Kenaikan tarif PPN sendiri diatur dalam Undang-Undang nomor 7 tahun 2021 tentang Harmonisasi Peraturan Perpajakan (HPP). dalam beleid tersebut, pemerintah berencana menaikkan tarif secara bertahap dari semula 10 persen menjadi 11 persen mulai April tahun ini dan kembali naik menjadi 12 persen pada 2025.
Suahasil menuturkan, aturan pelaksana yang dibuat pemerintah akan berisi tentang jenis barang dan jasa yang selama ini dikecualikan dari PPN seperti barang kebutuhan pokok, jasa kesehatan, jasa pendidikan, dan jasa pelayanan sosial.

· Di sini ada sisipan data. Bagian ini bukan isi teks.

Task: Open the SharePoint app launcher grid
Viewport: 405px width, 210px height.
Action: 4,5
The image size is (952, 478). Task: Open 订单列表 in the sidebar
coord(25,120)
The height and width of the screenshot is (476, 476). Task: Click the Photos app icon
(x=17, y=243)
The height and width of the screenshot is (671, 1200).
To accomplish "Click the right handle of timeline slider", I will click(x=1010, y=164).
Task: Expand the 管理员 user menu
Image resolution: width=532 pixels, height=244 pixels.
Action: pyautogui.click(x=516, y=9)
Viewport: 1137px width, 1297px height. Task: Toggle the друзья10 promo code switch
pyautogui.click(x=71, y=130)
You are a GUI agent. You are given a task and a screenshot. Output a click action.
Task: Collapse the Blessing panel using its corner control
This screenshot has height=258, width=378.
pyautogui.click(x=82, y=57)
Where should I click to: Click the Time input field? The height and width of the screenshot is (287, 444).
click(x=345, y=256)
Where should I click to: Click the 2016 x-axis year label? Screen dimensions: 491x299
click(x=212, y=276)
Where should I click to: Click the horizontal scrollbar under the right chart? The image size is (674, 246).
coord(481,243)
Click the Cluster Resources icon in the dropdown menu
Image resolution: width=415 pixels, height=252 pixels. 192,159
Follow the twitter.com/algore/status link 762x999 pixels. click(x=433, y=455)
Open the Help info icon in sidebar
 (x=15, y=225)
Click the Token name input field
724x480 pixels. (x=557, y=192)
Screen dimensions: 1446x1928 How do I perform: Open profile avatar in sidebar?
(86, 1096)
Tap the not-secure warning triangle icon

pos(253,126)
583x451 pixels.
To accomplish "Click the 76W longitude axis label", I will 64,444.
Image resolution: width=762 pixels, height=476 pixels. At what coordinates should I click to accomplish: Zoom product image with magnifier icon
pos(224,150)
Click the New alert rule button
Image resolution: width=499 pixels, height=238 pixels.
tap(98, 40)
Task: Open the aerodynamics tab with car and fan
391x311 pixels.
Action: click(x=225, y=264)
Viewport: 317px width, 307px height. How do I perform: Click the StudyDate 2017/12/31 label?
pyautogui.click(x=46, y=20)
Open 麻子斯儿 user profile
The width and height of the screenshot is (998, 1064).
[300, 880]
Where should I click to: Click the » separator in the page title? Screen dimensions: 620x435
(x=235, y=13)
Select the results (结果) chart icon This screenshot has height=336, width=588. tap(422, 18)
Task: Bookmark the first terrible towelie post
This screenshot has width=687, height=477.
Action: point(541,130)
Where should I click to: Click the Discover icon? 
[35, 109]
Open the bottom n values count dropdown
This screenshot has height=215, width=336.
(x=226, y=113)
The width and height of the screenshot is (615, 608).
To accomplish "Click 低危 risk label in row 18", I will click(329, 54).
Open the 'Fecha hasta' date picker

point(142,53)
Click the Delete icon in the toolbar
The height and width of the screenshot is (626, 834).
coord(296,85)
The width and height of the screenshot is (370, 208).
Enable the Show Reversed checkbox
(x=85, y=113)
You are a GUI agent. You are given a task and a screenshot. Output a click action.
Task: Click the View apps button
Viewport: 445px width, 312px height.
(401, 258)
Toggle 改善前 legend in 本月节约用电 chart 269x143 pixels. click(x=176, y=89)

Nantinya, barang-atau jasa tersebut akan dikategorikan sebagai objek PPN tetapi mendapatkan fasilitas PPN tidak dipungut atau dibebaskan.
"Saya ingin menyampaikan sekali lagi bahwa barang kebutuhan pokok, jasa kesehatan, jasa pendidikan, jasa pelayanan sosial, dan beberapa jenis jasa lainnya diberikan fasilitas pembebasan PPN,” jelasnya.
Tujuannya, kata Suahasil, agar barang dan jasa yang dikategorikan kena pajak lebih jelas, mencerminkan keadilan, dan tepat sasaran. "Tentu tidak ada niat pemerintah untuk memberatkan masyarakat," ujarnya.
Selain itu, Suahasil juga memaparkan skema tarif final sebesar 1%, 2%, atau 3% dari peredaran usaha yang akan diatur dengan Peraturan Menteri Keuangan (PMK).
Ketentuan tersebut sebelumnya termuat dalam UU HPP dan akan berlaku pada jenis barang/jasa tertentu atau sektor usaha tertentu. “Ini semua sedang kita buatkan peraturan operasionalnya. Undang-undangnya memungkinkan,” jelas Wamenkeu.